25 ' If a fellow countryman of yours becomes so poor he has to sell part of his property , then his nearest kinsman is to come and buy back what his relative has sold . 26 'Or in case a man has no kinsman , but so recovers his means as to find sufficient for its redemption , 27 then he shall calculate the years since its sale and refund the balance to the man to whom he sold it, and so return to his property . 28 'But if he has not found sufficient means to get it back for himself, then what he has sold shall remain in the hands of its purchaser until the year of jubilee ; but at the jubilee it shall revert , that he may return to his property . 29 'Likewise, if a man sells a dwelling house in a walled city , then his redemption right remains valid until a full year from its sale ; his right of redemption lasts a full year . 30 'But if it is not bought back for him within the space of a full year , then the house that is in the walled city passes permanently to its purchaser throughout his generations ; it does not revert in the jubilee .

Matthew Henry's Commentary on Leviticus 25:25-30

Commentary on Leviticus 25:23-34

(Read Leviticus 25:23-34)

If the land were not redeemed before the year of jubilee, it then returned to him that sold or mortgaged it.

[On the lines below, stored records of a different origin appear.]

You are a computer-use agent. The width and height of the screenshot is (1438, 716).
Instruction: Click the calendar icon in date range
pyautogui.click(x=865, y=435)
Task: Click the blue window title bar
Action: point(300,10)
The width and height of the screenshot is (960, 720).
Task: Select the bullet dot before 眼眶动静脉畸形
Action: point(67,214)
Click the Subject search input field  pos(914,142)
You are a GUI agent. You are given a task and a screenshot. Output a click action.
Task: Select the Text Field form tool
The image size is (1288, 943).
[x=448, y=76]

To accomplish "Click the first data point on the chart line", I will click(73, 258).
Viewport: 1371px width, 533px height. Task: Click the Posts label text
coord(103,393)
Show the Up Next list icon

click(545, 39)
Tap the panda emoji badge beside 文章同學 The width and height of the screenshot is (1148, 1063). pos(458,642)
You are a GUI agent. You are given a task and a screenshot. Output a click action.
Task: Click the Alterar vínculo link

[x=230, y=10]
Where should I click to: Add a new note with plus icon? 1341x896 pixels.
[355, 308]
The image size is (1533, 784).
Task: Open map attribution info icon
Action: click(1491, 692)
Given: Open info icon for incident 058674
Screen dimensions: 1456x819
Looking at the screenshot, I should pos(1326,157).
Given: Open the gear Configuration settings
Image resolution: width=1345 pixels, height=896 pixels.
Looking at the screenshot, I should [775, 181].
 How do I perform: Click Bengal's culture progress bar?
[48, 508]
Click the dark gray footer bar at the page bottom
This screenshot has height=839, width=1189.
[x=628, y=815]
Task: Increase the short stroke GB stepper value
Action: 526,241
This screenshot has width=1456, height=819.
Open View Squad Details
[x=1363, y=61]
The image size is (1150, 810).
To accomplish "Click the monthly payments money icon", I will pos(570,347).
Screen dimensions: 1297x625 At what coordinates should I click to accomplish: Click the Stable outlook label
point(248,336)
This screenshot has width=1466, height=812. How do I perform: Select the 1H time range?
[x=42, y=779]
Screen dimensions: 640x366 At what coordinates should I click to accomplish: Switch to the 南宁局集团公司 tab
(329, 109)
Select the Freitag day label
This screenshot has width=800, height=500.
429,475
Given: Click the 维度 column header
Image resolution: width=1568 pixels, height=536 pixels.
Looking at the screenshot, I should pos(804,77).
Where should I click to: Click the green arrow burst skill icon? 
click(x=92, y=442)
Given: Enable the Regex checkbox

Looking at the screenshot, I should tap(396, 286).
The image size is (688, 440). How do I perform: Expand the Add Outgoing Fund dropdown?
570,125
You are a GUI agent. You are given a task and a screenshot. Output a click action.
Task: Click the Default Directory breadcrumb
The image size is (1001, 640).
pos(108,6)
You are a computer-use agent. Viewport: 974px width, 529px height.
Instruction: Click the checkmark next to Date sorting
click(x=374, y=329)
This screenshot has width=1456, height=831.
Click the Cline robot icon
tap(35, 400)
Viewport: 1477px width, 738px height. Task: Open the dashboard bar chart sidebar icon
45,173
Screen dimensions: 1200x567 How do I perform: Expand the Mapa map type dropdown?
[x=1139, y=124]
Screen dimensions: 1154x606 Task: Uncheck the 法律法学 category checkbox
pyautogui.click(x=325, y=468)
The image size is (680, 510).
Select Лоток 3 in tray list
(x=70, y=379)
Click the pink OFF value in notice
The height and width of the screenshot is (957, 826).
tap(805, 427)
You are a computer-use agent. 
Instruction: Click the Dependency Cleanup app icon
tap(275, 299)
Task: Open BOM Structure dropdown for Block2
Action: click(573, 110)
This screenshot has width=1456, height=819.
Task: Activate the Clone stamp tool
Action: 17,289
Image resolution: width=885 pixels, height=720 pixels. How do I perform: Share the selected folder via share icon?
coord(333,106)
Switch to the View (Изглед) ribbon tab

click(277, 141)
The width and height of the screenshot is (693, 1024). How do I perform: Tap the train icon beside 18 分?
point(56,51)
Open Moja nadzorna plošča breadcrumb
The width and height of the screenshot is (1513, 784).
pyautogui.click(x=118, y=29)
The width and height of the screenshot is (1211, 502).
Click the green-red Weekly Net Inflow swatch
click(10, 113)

This was a figure of the free grace of God in Christ; by which, and not by any price or merit of our own, we are restored to the favour of God. Houses in walled cities were more the fruits of their own industry than land in the country, which was the direct gift of God's bounty; therefore if a man sold a house in a city, he might redeem it only within a year after the sale. This encouraged strangers and proselytes to come and settle among them.